### Provided passage ###
Electricity workers found to have high rates of mesothelioma

05 Sep 2019

Electricity workers are more likely to develop mesothelioma and skin cancer than the general population, according to a long-term study of cancer rates among the industry’s workforce.

The study was set up in the 1980s to learn more about the long-term health of engineers, managers, clerical, industrial and construction workers in electricity generation and transmission.

It followed a cohort of more than 80,000 people, all of whom were employed at the former Central Electricity Generating Board for at least six months between 1973 and 1982.

Cancer incidence in UK electricity generation and transmission workers, 1973–2015”, published in the journal Occupational Medicine, compared the rates of various forms of cancer among the cohort with those of the general population.

The incidence of all forms of cancer among the electricity workers was broadly average, the study from the University of Birmingham found.

However, the incidence of mesothelioma, a form of cancer caused by exposure to asbestos, was more than three times higher in male workers.
### Listed entries ###
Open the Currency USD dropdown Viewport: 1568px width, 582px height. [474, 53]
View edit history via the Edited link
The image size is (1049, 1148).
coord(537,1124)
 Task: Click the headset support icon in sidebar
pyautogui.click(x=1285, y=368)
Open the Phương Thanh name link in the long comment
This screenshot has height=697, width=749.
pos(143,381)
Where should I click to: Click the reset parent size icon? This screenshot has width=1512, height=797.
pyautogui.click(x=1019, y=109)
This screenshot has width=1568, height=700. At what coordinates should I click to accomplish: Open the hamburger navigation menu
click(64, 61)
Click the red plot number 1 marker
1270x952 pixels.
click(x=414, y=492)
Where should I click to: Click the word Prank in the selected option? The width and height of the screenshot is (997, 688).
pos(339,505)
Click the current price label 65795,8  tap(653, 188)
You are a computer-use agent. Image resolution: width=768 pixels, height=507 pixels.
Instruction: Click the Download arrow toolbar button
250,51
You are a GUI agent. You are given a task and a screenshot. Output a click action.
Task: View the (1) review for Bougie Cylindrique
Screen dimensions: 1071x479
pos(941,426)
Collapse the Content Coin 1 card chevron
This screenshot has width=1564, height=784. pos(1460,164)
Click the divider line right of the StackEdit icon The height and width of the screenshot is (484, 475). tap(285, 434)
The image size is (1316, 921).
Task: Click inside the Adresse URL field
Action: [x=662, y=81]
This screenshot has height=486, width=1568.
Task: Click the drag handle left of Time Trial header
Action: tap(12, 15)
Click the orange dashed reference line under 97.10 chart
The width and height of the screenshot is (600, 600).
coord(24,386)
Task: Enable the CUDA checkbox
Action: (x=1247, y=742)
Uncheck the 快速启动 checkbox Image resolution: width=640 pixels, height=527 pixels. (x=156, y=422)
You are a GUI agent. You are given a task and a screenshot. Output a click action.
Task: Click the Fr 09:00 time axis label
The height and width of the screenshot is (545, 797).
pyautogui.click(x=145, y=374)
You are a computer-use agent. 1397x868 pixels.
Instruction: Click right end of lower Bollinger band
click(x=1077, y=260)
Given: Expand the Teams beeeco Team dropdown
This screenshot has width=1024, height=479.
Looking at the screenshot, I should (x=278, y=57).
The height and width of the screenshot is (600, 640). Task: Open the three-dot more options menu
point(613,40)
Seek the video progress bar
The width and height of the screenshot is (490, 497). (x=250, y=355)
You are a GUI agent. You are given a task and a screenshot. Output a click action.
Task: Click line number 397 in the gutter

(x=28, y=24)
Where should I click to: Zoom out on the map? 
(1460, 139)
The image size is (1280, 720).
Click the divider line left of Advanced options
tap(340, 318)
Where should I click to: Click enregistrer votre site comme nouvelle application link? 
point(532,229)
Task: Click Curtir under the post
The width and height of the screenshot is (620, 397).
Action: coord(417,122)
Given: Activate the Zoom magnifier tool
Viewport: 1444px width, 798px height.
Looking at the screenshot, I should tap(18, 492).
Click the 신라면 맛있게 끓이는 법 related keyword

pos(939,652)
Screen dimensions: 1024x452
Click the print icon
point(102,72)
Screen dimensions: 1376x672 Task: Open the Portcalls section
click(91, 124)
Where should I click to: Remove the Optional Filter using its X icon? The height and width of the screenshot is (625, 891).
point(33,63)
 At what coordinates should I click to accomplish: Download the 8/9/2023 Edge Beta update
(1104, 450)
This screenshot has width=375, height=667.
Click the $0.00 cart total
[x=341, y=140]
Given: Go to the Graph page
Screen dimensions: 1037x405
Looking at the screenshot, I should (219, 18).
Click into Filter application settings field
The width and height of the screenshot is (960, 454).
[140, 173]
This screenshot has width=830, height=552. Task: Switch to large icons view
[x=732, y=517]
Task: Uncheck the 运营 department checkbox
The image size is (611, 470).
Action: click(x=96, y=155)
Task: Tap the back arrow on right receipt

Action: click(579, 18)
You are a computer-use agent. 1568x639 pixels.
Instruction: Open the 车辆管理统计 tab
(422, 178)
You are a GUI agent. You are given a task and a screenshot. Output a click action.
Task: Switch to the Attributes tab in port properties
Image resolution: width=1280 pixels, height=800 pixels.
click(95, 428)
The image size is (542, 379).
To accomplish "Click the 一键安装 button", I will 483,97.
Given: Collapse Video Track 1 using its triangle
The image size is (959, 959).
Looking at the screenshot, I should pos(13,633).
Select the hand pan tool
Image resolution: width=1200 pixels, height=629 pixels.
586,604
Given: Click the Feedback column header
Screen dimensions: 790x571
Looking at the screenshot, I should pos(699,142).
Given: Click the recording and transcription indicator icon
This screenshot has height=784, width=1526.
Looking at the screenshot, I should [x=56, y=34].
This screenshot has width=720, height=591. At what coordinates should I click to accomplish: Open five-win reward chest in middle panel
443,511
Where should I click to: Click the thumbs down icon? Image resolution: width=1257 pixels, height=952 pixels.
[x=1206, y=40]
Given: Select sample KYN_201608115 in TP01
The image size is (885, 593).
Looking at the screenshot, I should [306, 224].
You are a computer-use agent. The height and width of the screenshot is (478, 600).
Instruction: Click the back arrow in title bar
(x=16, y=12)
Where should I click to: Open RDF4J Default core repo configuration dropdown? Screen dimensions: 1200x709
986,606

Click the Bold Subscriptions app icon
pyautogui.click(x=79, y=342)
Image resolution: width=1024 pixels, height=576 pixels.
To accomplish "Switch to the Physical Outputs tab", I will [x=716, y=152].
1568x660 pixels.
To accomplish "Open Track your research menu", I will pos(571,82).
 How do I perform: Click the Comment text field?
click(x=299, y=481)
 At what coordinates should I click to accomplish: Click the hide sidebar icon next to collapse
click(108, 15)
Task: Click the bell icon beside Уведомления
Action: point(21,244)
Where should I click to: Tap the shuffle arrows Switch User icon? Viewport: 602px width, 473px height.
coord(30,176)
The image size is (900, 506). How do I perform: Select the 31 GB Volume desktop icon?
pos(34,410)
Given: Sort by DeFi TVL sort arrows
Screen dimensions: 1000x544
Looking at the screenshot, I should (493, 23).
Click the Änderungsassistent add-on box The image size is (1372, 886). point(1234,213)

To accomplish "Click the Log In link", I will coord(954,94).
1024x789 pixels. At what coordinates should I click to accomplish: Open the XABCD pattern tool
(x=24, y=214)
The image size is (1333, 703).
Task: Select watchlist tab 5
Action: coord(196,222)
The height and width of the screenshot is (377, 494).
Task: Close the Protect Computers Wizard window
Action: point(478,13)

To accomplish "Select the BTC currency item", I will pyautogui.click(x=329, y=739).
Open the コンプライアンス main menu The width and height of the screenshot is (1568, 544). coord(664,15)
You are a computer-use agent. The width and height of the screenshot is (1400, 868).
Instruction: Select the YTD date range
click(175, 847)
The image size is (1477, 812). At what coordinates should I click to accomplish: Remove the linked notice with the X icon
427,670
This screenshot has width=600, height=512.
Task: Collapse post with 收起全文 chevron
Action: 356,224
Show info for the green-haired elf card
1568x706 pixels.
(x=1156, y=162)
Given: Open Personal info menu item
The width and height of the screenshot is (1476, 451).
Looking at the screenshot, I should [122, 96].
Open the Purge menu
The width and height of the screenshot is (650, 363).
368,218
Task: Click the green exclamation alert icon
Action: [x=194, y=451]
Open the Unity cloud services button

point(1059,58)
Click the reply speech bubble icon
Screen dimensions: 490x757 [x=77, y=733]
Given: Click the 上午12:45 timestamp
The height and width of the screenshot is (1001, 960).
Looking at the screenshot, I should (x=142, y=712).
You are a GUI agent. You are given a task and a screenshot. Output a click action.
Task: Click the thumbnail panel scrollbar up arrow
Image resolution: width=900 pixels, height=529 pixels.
###
_Brief 1_
In the mesothelioma article, how many people were in the cohort the study followed?
_Brief 2_
Render this sentence from the mesothelioma article in French: "The incidence of all forms of cancer among the electricity workers was broadly average, the study from the University of Birmingham found."
_Brief 3_
Extend the mesothelioma article from the point where it stops.
The material is not needed for this work.

_Exercise response 1_
More than 80,000 people.

_Exercise response 2_
L'incidence de toutes les formes de cancer chez les travailleurs de l'électricité était globalement dans la moyenne, a constaté l'étude de l'Université de Birmingham.

_Exercise response 3_
The authors did not release the rate of mesothelioma among female workers because of concerns that the data would be disclosive – ie it could lead to individuals being identified.

Unusually, the high rate of mesothelioma was not matched by a high rate of lung cancer, which can also be caused by exposure to asbestos. In the general population, there is a 1:1.1 ratio between mesothelioma and asbestos-related lung cancer.

In fact, the rate of lung cancer among all generation and transmission workers was very low.

Male employees also had slightly higher rates of non-melanoma skin cancer (6% higher) and prostate cancer (also 6%) than the general population, although the latter is not thought to be related to occupational exposures.

Non-melanoma skin cancer was found to be highest in transmission workers, which the author, Professor Tom Sorahan, said was likely to be due to longer periods spent working outdoors.

Rates for other forms of cancer, including liver and pancreas, among male workers were found to be lower than the general population.

Among female workers, the highest rates of cancer were found to be of the small intestine and nasal cavities, but the absolute number of cases of these was very small. The author said it was unlikely that these cancers were related to occupation.

Female electricity workers also had a 10% higher rate of breast cancer than the general population.

The study has been running since the 1980s and is periodically updated to adjust the cancer incidence rates. It is funded by the electricity supply industry via the trade body the Energy Networks Association.